There are so many questions here, obviously, because even if this was Tunsil in the video, I can’t imagine that he was dumb enough to post it himself. And I know that there are legitimate questions about Tunsil’s background and family history and how that might affect his focus, and I know that perhaps if he didn’t already have those things in his background, this video might not have landed with the same impact. But you know what? It probably would have, because the NFL is a massive corporate engine that isn’t willing to acknowledge the notion that marijuana is now legal in several states, and I imagine if Tunsil had been slugging from a beer bong the Tennessee Titans wouldn’t have given much of a shit at all and might have snapped him up with the eighth pick. (If it had been a more violent video, given the rampant inconsistency of the NFL’s reactions to such incidents, who the hell knows?)

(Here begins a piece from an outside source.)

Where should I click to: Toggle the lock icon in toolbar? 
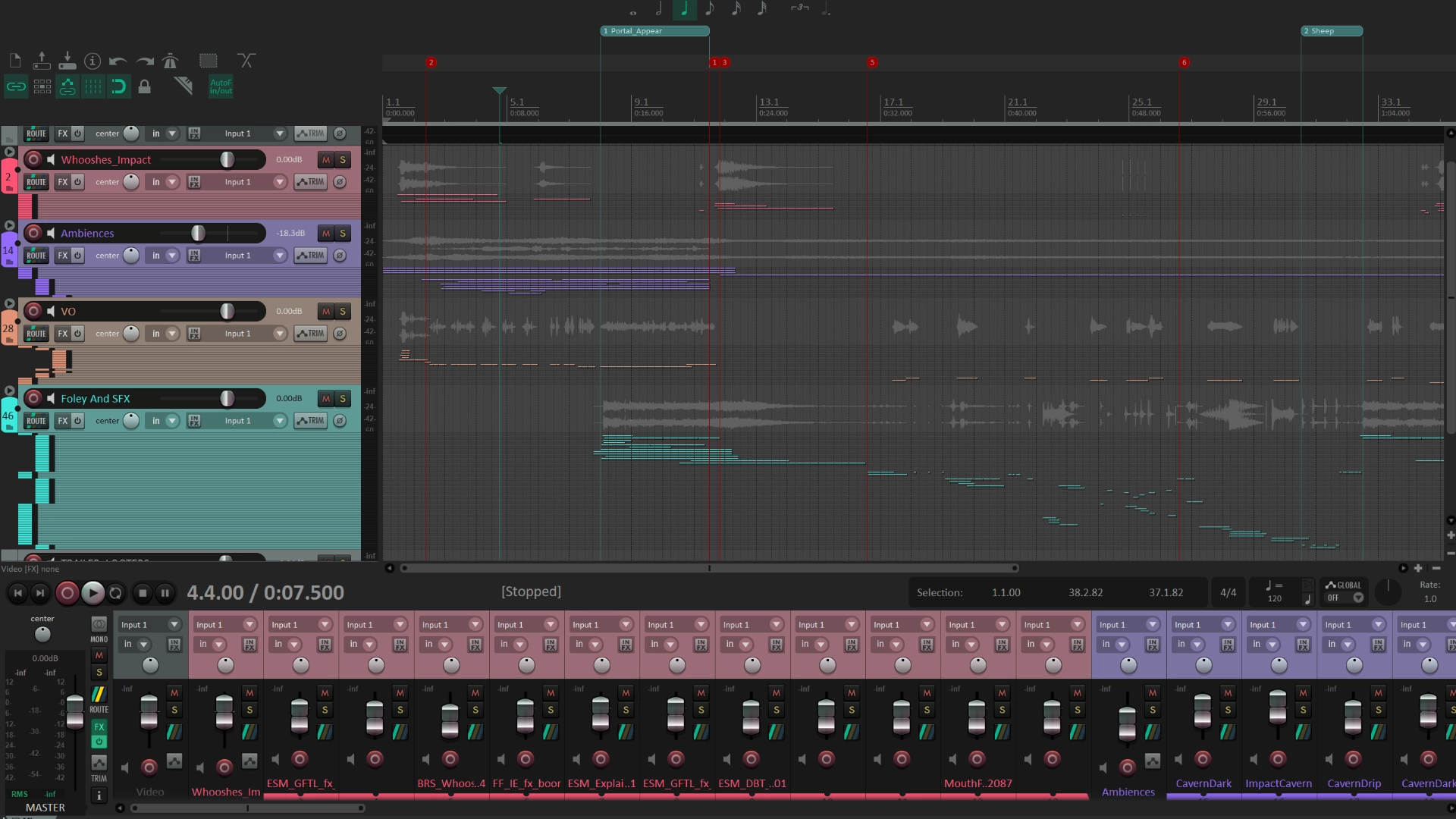click(144, 86)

The bottom line is, somebody appeared to sabotage Tunsil – his Instagram account was also compromised – for whatever reason; somebody decided that if they had pieces of “evidence,” they might as well post them at the worst possible time. And because this is the NFL draft, and because every team is seeking a reason not to pick someone, Tunsil slid down the draft board, all the way to the Miami Dolphins at number 13. It is a video that may wind up costing him millions of dollars, and maybe your knee-jerk reaction is blame Tunsil for that. But maybe it also says something about our obsession with an event that is essentially an excuse to obsess over stupid things.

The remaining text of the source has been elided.